On 22 January 1915 the Belfast Evening Telegraph published the following article, with a letter written home by Watson:

Some interesting details of the doings of the North Irish Horse at the front are contained in a letter to a friend in Derry from Trooper Robert Watson, whose photograph taken near the scene of action we reproduce [above]. Trooper Watson, who belongs to Racend, Culboy, Letterkenny, has been in the firing line since shortly after the outbreak of the war. “We arrived in France,” he says, “ about the 20th of August, and had a few days’ rest at Le Havre, during which time we were treated with the greatest kindness by the French people, being given wines and fruits in abundance.

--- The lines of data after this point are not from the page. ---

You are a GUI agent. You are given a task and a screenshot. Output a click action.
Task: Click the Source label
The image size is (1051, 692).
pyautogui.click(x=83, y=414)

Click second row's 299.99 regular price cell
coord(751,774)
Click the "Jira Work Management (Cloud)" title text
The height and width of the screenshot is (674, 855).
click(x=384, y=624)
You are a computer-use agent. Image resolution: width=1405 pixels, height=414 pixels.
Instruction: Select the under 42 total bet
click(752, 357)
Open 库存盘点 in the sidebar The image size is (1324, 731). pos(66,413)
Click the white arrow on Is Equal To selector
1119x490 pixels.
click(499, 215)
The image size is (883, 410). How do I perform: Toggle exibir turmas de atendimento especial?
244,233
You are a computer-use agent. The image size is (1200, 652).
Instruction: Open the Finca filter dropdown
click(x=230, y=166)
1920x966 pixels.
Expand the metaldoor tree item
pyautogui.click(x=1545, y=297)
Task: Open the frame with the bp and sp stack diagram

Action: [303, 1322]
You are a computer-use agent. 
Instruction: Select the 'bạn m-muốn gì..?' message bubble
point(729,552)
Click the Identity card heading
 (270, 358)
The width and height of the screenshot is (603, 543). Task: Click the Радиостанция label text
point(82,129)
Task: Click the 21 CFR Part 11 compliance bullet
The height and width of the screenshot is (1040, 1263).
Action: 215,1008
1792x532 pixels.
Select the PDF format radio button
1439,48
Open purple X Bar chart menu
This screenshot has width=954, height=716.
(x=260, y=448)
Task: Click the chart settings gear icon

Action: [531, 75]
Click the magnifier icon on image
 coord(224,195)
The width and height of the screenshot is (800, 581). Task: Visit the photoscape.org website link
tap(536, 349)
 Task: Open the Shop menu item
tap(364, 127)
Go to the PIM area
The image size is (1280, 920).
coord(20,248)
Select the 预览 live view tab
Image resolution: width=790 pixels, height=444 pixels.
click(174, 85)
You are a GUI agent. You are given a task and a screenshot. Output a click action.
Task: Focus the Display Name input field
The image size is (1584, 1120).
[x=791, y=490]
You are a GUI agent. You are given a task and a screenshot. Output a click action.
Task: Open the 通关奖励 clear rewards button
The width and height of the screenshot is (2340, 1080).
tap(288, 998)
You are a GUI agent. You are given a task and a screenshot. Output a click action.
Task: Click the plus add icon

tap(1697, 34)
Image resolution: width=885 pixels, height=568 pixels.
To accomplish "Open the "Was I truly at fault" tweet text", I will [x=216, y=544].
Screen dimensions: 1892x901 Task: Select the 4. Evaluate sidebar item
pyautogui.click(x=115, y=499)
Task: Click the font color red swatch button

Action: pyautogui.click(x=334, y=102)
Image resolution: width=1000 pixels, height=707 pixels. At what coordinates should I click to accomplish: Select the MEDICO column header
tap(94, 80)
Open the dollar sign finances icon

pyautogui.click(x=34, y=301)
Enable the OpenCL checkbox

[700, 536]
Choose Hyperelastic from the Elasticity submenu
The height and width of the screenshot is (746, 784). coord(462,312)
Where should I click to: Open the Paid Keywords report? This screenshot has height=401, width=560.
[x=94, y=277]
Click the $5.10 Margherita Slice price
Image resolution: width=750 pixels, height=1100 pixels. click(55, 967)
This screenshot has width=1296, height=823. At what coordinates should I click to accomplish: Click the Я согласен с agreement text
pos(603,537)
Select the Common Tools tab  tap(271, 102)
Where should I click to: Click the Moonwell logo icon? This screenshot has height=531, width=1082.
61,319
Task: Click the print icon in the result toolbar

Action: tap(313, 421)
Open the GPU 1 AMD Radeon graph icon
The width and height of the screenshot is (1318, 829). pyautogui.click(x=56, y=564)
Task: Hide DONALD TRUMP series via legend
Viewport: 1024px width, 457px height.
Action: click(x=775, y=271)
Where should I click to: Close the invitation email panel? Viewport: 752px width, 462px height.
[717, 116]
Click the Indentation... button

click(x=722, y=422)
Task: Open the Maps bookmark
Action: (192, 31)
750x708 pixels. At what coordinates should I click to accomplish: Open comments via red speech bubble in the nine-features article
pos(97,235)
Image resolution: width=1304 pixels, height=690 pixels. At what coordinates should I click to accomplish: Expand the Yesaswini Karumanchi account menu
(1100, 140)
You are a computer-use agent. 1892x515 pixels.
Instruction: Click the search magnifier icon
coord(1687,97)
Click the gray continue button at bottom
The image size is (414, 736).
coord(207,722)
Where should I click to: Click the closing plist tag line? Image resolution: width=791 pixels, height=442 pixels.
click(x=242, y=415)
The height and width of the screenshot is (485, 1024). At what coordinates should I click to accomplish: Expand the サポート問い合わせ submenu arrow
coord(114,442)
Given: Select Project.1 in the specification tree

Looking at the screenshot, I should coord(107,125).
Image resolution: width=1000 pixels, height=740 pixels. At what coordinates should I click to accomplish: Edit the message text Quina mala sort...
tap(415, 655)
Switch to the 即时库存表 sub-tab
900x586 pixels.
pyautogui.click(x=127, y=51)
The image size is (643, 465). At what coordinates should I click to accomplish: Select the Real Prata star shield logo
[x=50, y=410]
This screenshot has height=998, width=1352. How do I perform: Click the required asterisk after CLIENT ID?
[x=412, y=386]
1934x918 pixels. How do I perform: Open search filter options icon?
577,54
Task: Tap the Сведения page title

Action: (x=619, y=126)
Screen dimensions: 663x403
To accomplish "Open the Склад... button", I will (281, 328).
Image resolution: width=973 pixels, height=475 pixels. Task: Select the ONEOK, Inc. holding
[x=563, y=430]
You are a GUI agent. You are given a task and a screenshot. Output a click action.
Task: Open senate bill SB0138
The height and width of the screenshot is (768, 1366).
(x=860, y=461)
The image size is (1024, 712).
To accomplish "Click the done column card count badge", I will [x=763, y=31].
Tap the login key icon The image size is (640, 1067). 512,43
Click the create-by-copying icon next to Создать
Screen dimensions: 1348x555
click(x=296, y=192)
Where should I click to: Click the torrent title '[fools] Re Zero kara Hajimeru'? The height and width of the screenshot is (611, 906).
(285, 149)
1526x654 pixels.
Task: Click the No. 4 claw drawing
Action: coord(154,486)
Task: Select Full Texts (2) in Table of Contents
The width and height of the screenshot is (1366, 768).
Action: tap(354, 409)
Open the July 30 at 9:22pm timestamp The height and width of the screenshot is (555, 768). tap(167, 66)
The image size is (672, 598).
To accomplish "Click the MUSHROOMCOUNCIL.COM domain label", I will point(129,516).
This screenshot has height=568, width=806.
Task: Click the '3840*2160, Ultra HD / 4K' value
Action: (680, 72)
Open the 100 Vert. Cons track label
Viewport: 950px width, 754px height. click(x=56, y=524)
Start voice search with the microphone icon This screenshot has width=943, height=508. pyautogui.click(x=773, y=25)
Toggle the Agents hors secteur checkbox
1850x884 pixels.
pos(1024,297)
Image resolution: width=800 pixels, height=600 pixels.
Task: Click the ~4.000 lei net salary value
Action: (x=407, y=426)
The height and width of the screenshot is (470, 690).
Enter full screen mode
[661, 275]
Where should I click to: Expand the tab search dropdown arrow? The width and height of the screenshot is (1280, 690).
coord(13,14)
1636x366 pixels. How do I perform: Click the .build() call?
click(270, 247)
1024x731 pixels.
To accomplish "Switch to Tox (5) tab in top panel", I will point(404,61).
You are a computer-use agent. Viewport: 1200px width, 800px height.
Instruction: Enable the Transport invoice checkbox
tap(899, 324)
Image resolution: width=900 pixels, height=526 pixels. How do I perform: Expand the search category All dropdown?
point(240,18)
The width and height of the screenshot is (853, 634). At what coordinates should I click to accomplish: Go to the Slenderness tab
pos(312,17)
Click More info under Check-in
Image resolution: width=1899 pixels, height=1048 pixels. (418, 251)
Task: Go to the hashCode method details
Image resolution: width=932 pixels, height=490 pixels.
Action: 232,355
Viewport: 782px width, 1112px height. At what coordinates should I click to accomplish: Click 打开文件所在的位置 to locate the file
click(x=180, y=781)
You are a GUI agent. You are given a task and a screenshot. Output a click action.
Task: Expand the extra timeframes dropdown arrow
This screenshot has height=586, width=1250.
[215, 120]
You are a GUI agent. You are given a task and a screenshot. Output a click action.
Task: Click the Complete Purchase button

Needless to say, the few days we spent here gave us a very good impression of our French Allies. The next place we halted at was Le Cateau. After a few days here we set out about four o’clock in the morning for Compiegne, where we had a very lively encounter with the Germans. With a few exceptions we escaped without a scratch. I was next sent by Lieutenant R. D. Ross, son of Mr. Justice Ross, to assist in guarding a transport belonging to the Fourth Division. Two days later I was obliged to go into action with the Hussars. Here I got lost from my own troop. After about four hours’ hard fighting we retired with thirty killed and a good number wounded. We had all the wounded promptly removed to the nearest railway station and sent to the base at Le Mons. Afterwards I was attached to the Field Artillery for two weeks. During this period we took a field gun and also a Maxim gun after a very hot time, and we further succeeded in capturing a large German transport wagon heavily laden with mutton, which we very much appreciated. A few days later I managed to get back to Mr. Ross’s troop in time to take part in a very lively encounter the North Irish had with the enemy, under Lieutenant Ross. Unfortunately I lost my horse, and had to run three miles holding on to the stirrup of Mr. Ross’s saddle. This was the toughest job I ever experienced. Had it not been for Mr. Ross carrying my rifle and other things for me I would not be alive and well to-day.”

The Londonderry Sentinel also published the letter, with the following addition:

I hope this imperfect account of the doings of the North Irish Horse will interest some of your readers, especially those in Donegal.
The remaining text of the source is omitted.